The National Federation of Independent Business said its Small Business Optimism Index fell 2.8 points last month to 99.7, reversing June’s 2.9 point gain.
The NFIB survey’s uncertainty index decreased seven points to 76 in June (indicating less uncertainty) while owners expecting better business conditions over the next six months dropped eight points to a net negative 20%.
“Small business owners are losing confidence in the strength of the economy and expect a slowdown in job creation,” NFIB Chief Economist Bill Dunkelberg said in a news release. “As owners look for qualified workers, they are also reporting that supply chain disruptions are having an impact on their businesses. Ultimately, owners could sell more if they could acquire more supplies and inventories from their supply chains.”
The labor shortage is reflected in the survey’s finding that 57% of owners (or 93% of those hiring or trying to hire) reported few or no “qualified” applicants for the positions they were trying to fill in July, an increase of one point from the previous month.

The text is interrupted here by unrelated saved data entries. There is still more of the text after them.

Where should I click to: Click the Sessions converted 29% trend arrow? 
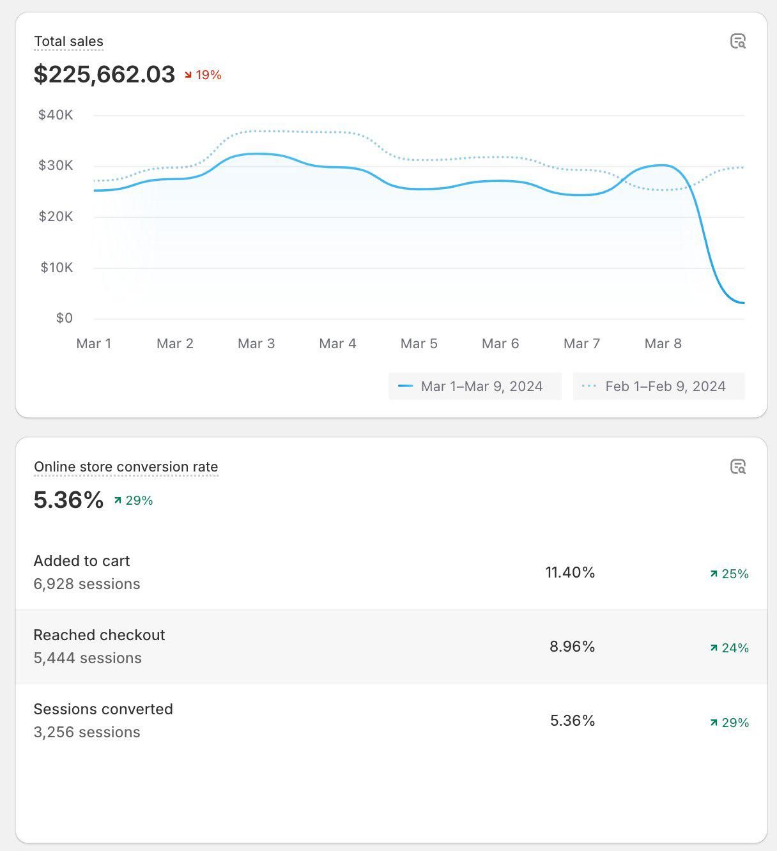(x=714, y=723)
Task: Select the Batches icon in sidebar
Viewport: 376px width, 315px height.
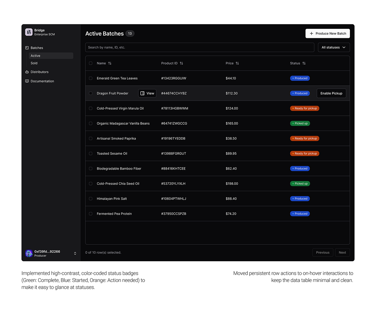Action: pos(27,48)
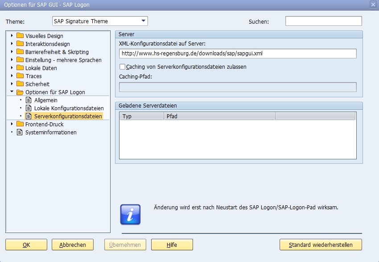Expand the Lokale Daten tree node
This screenshot has width=379, height=262.
pos(12,68)
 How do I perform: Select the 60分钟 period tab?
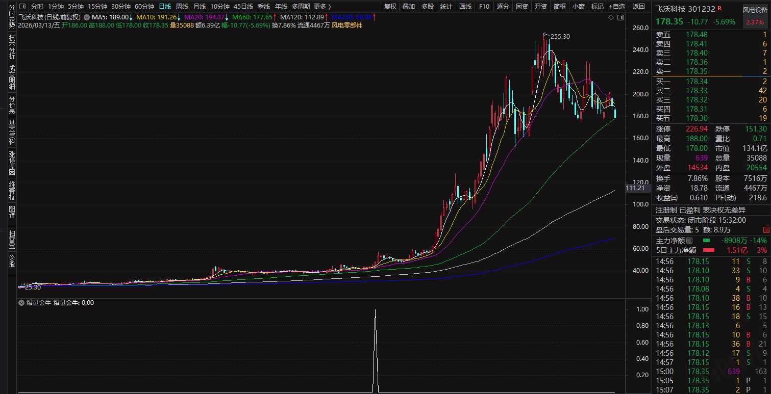click(x=144, y=7)
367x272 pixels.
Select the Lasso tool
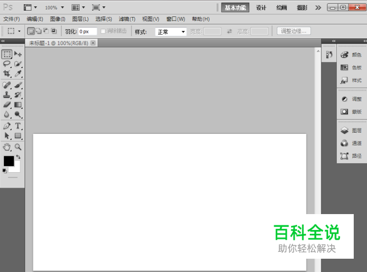[7, 64]
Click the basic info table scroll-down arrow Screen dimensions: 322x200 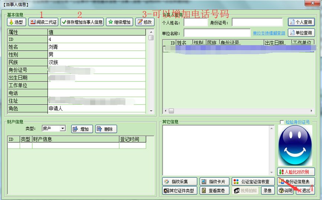151,111
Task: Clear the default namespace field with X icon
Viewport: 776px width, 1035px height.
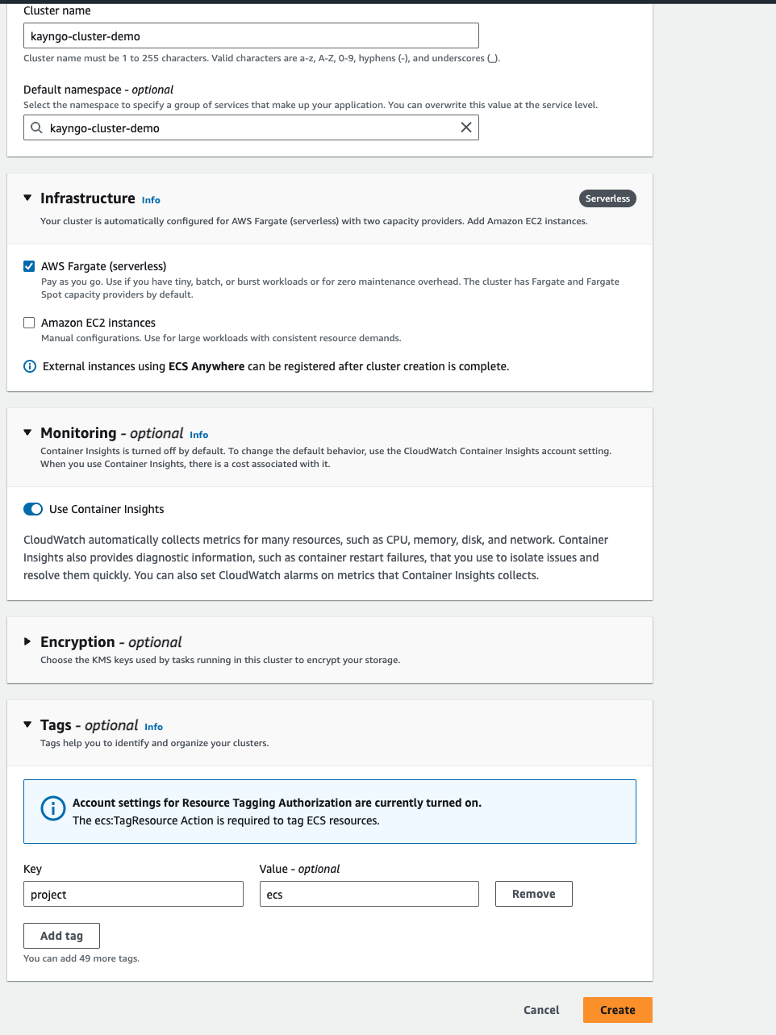Action: (465, 127)
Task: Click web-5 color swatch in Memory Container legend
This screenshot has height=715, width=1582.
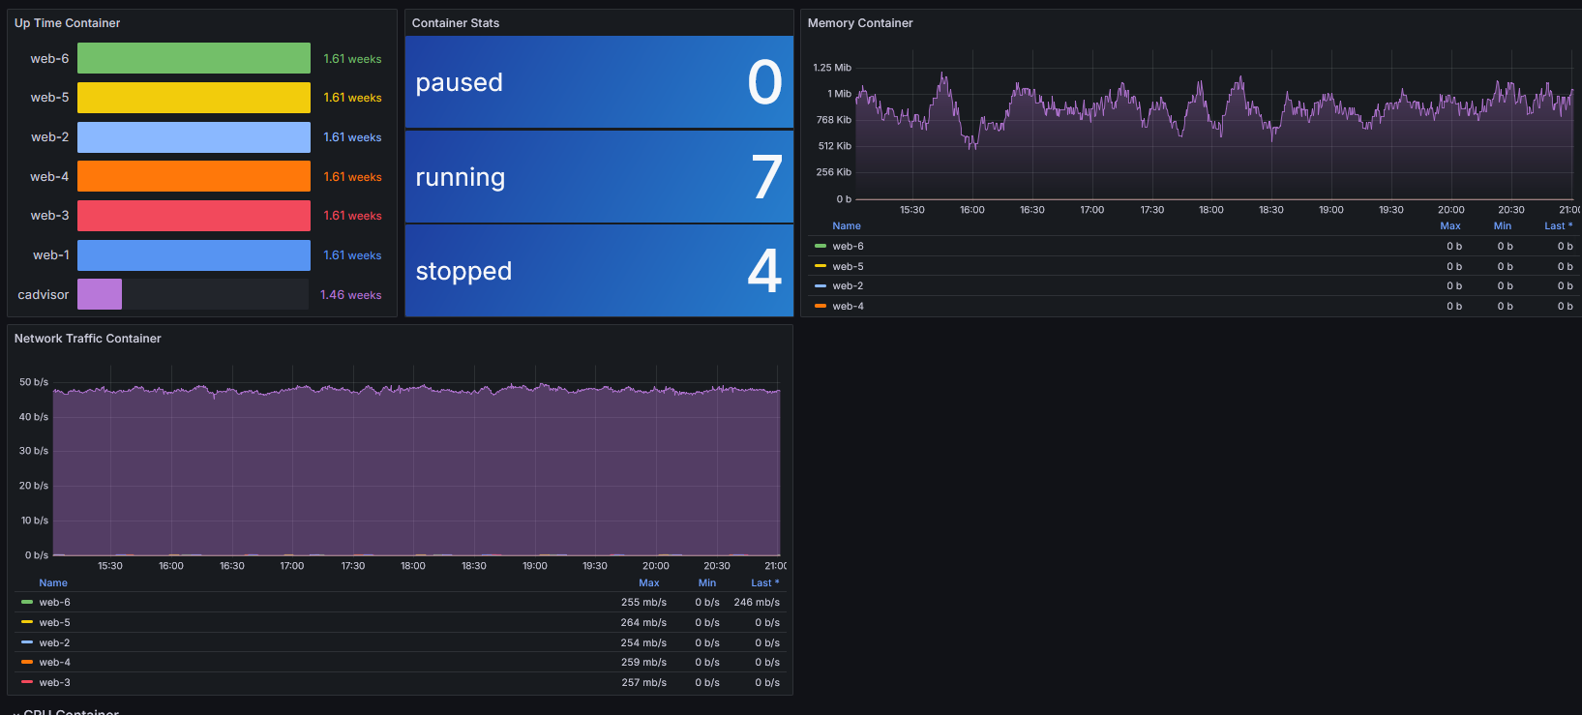Action: (821, 266)
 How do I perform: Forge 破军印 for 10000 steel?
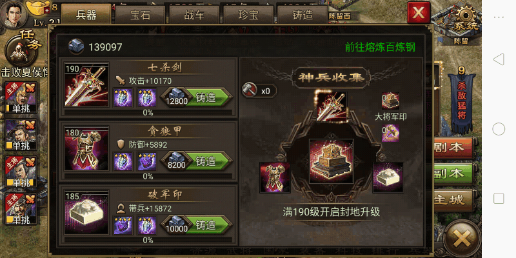click(197, 225)
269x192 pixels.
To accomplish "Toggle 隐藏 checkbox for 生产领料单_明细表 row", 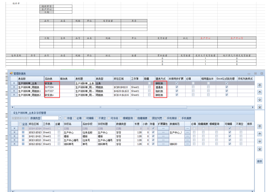I will [150, 87].
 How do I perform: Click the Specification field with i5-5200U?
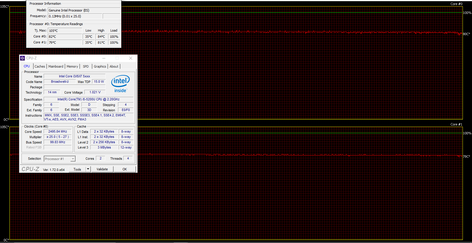tap(88, 100)
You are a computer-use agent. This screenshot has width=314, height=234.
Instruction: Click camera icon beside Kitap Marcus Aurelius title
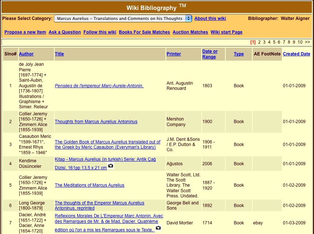tap(111, 167)
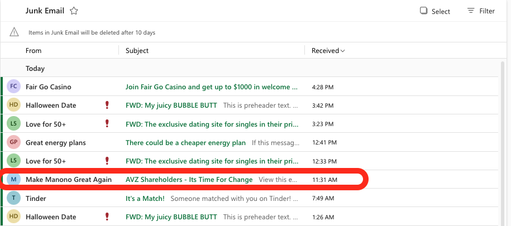Image resolution: width=511 pixels, height=226 pixels.
Task: Collapse the Today group header
Action: (x=35, y=69)
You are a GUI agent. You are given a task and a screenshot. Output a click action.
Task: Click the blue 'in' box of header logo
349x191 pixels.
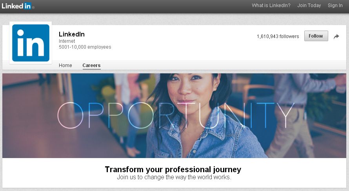click(27, 6)
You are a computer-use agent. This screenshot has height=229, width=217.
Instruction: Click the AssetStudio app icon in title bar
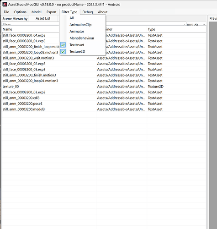5,4
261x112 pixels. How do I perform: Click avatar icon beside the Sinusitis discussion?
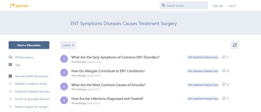(x=64, y=86)
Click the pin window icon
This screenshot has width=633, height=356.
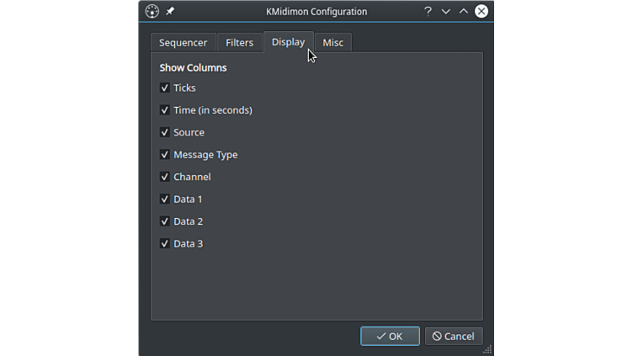(170, 11)
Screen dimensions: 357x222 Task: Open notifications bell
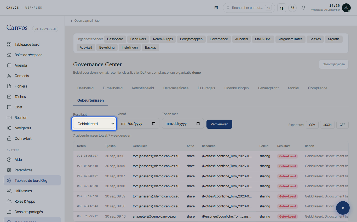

Where there are open positions, labor quality remains a significant problem, the federation said. Thirty-one percent of owners reported few qualified applicants for their open positions (down 1 point) and 26% reported none, up 2 points and a 48-year record high.
Nine percent cited labor costs as their top business problem and 26% said labor quality was their top business problem, unchanged from June but remaining the top overall concern.
On the supply side, a record net 12% of owners viewed current inventory stocks as “too low” in July while more than 30% reported that supply chain disruptions have had a significant impact on their businesses. A net 6% plan inventory investment in the coming months, down 5 points from June’s historically high reading.
“Inventories are especially low and replenishment will contribute to economic growth as soon as supply chain disruptions get untangled,” the NFIB said.